# ce dernier



## Morphea

Mod Note: This thread was created by merging several ones.
Note de modération : ce fil a été créé en en fusionnant plusieurs.

Hello everyone,

How would you translate "ce dernier" in that kind of wording (just random sentences to exemplify):
"Pierre connait Paul. Ce dernier connait Jacques."

I understand, despite what I thought during many years, that "the latter" wouldn't work here. So what would?


----------



## edwingill

the latter is correct


----------



## Morphea

I was told that "the latter" only works when two items are mentioned. So in these sentences, Pierre is considered as one of the 'items' too?

I thought "the latter" could be used only if I said something like "Pierre knows Patrick and Paul. The latter knows Jacques" , where the two 'items' are Patrick and Paul...


----------



## nichec

Hello to all:
How about this: Pierre knows paul, who ( in term ) knows Jacques.
Hope it helped 
cheers,N


----------



## Sachasamson

Bonjour, bonsoir french and english native speakers,

I already posted about this but had no answer...
I need some help to translate this sentence (which deals with a painting book) into english.

"Cet ouvrage constitue un état des toiles présentées au sein de la collection de M.X, complété par le catalogue conçu par ce dernier en collaboration avec l'artiste."

Please please ! Thanks !


----------



## LMorland

Your problem is that the phrase "conçu par ce dernier" can't be translated directly into English.  You need to restructure the sentence in the course of translating it.

I hope that this clue helps you in your "try"!


----------



## Sachasamson

I've already given my translation but had no answer, that was it : This work constitutes a statement of the paintings displayed in the  
 M.X collection, brought to a whole with the catalogue made by the lattest, in concert with the artist.
If I get you well Lmorland, "the lattest" is not correct ?

========================================

> [Problem statement]:
Give each distinct username that heads a post in the forum thread above on translating "ce dernier", listing each name only once.

> [Collected data]:
========================================

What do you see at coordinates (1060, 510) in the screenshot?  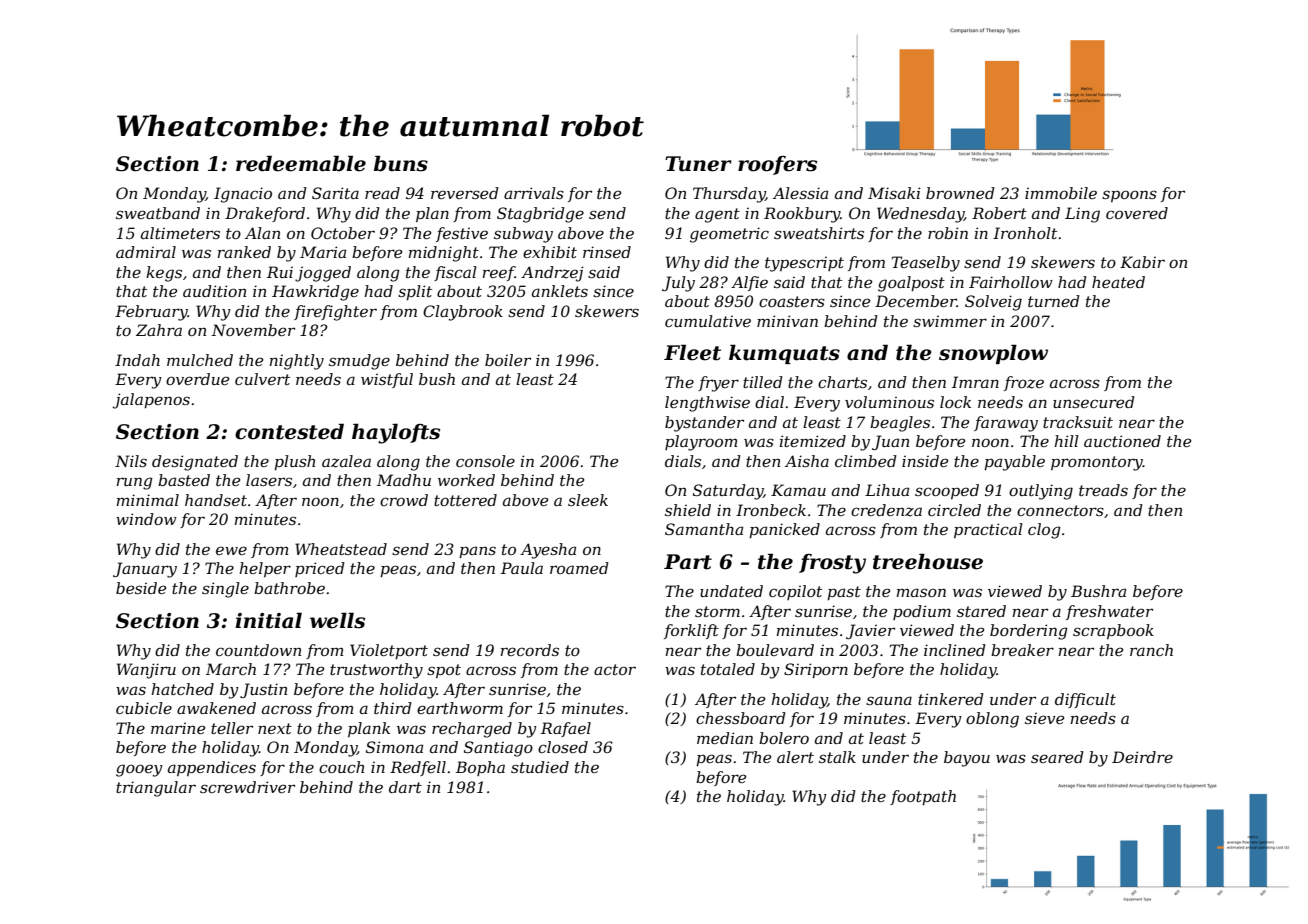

========================================

> [Reply to the task]:
Morphea, edwingill, nichec, Sachasamson, LMorland